**What is needed**
Copy the material below word for word, from the line with "Describe the element at coordinates (674, 164)" to the line with "Describe the element at coordinates (36, 100)", and include both of those lines.

------------------------------------------------------------

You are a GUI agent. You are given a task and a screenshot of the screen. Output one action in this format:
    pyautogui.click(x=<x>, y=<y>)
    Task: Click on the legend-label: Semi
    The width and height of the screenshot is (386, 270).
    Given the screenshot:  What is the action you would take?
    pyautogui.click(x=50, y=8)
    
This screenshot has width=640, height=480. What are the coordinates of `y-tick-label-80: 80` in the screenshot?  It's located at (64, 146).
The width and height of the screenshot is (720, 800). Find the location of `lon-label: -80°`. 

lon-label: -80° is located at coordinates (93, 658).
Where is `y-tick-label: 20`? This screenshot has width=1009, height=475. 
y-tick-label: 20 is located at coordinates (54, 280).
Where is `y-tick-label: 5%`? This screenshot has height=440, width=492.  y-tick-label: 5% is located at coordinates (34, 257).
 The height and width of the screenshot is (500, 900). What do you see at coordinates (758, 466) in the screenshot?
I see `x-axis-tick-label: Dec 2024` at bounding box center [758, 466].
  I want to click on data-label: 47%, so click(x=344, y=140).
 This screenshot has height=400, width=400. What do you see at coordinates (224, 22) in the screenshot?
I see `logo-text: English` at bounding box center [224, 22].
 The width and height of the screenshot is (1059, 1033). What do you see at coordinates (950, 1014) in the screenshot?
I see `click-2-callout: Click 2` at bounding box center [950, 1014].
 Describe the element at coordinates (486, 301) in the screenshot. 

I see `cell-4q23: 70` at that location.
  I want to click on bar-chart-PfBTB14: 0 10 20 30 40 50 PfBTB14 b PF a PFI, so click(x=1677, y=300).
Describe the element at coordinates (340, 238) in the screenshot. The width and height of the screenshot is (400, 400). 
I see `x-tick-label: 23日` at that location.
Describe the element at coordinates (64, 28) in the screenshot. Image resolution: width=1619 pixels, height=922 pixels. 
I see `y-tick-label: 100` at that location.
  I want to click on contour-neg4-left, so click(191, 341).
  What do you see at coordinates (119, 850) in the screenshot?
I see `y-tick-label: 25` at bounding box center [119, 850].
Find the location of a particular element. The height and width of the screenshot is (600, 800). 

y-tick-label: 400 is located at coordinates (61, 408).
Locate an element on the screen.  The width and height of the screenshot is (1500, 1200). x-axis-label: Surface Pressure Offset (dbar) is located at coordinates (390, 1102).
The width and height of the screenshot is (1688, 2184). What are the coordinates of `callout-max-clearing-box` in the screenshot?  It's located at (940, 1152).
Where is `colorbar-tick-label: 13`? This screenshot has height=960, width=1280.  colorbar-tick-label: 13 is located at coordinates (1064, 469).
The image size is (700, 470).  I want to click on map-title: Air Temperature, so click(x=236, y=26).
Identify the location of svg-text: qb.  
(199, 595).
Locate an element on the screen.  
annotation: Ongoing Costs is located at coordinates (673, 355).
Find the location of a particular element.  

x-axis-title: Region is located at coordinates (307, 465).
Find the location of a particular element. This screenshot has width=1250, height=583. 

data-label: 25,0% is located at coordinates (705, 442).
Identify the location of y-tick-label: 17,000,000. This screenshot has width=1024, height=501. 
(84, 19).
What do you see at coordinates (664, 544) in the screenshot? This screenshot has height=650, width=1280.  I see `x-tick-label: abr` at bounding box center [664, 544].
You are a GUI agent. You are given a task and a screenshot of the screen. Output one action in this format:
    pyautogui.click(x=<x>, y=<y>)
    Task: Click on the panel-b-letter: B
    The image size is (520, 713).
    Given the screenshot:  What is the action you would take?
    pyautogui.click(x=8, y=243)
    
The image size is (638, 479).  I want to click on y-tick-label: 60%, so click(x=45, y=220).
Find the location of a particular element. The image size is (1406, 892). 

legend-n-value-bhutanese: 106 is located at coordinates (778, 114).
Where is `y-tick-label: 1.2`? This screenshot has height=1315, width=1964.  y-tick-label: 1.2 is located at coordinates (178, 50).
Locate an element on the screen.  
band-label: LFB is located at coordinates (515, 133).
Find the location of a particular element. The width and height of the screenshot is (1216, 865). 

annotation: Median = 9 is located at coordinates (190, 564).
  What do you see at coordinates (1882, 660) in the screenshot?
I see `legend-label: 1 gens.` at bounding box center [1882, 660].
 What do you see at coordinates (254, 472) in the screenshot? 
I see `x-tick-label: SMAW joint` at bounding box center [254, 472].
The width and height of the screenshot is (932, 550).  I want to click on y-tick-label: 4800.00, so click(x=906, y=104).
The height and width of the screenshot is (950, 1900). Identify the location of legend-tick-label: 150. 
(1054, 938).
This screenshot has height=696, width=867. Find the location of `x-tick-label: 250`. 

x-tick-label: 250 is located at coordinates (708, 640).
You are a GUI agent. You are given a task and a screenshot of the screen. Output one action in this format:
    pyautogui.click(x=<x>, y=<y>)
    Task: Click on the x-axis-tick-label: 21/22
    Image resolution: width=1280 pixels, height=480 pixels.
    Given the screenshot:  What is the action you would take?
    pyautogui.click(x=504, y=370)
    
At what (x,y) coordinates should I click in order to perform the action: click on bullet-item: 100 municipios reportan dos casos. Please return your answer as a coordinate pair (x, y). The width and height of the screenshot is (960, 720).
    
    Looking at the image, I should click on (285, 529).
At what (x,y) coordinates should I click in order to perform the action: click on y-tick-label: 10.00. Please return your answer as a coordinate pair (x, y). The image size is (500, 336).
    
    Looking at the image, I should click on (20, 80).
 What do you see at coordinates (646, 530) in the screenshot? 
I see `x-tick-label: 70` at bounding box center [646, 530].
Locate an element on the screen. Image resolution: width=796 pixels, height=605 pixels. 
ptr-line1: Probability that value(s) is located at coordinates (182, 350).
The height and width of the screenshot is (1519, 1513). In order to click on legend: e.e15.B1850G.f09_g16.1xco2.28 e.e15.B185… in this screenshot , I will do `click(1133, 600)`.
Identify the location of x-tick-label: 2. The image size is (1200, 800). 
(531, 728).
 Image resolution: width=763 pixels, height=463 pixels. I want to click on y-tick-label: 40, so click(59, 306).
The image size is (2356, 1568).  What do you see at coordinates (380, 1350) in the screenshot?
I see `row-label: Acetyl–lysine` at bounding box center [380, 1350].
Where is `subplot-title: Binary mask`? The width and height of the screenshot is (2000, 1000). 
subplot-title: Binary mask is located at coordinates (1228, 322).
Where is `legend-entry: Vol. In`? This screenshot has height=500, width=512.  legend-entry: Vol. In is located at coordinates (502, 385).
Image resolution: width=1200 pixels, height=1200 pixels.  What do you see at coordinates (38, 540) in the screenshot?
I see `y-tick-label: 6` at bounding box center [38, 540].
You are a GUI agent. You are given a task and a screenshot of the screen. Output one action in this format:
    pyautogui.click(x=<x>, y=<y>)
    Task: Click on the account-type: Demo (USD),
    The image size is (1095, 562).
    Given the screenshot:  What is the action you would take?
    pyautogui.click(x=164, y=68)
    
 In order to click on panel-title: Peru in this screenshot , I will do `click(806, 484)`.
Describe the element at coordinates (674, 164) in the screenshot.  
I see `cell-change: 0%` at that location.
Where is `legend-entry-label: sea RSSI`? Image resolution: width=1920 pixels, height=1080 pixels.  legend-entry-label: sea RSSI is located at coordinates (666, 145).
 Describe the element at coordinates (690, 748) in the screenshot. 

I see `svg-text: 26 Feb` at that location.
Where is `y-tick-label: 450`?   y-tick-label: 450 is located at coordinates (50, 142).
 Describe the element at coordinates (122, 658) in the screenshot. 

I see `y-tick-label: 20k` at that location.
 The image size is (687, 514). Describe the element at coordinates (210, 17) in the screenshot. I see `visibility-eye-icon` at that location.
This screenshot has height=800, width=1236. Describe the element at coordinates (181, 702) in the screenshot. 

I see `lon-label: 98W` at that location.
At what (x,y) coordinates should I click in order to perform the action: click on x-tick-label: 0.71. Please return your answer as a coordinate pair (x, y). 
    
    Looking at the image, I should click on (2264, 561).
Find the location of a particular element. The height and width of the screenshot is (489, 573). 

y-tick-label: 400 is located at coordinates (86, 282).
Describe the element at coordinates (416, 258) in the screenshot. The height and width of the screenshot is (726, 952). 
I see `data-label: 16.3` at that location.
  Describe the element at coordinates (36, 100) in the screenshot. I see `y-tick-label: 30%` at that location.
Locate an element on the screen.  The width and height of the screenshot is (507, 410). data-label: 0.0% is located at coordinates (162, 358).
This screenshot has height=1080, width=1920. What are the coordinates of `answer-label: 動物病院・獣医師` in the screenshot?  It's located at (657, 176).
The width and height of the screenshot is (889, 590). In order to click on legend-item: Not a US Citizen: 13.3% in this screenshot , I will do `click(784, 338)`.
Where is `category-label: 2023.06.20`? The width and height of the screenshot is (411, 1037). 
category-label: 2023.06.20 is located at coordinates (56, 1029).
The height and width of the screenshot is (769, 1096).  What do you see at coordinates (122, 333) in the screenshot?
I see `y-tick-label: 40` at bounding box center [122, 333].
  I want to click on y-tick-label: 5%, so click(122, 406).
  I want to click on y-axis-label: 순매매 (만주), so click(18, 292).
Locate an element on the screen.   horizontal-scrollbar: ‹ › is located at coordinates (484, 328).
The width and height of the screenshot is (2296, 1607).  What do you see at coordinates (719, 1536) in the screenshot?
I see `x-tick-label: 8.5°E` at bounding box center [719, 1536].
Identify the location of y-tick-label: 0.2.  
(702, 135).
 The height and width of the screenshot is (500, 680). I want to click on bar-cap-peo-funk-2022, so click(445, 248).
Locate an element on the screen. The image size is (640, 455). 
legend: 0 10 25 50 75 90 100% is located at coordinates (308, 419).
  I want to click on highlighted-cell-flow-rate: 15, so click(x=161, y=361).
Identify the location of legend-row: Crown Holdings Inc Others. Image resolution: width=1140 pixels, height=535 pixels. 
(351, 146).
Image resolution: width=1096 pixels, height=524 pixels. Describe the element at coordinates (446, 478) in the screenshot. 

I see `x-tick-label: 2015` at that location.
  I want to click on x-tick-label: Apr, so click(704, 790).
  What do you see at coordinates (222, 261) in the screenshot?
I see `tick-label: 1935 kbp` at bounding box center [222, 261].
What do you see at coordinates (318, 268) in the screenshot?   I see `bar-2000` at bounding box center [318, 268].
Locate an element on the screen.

------------------------------------------------------------

**Task solution**
Describe the element at coordinates (674, 164) in the screenshot.  
I see `cell-change: 0%` at that location.
Where is `legend-entry-label: sea RSSI`? Image resolution: width=1920 pixels, height=1080 pixels.  legend-entry-label: sea RSSI is located at coordinates (666, 145).
 Describe the element at coordinates (690, 748) in the screenshot. 

I see `svg-text: 26 Feb` at that location.
Where is `y-tick-label: 450`?   y-tick-label: 450 is located at coordinates (50, 142).
 Describe the element at coordinates (122, 658) in the screenshot. 

I see `y-tick-label: 20k` at that location.
 The image size is (687, 514). Describe the element at coordinates (210, 17) in the screenshot. I see `visibility-eye-icon` at that location.
This screenshot has height=800, width=1236. Describe the element at coordinates (181, 702) in the screenshot. 

I see `lon-label: 98W` at that location.
At what (x,y) coordinates should I click in order to perform the action: click on x-tick-label: 0.71. Please return your answer as a coordinate pair (x, y). 
    
    Looking at the image, I should click on (2264, 561).
Find the location of a particular element. The height and width of the screenshot is (489, 573). 

y-tick-label: 400 is located at coordinates (86, 282).
Describe the element at coordinates (416, 258) in the screenshot. The height and width of the screenshot is (726, 952). 
I see `data-label: 16.3` at that location.
  Describe the element at coordinates (36, 100) in the screenshot. I see `y-tick-label: 30%` at that location.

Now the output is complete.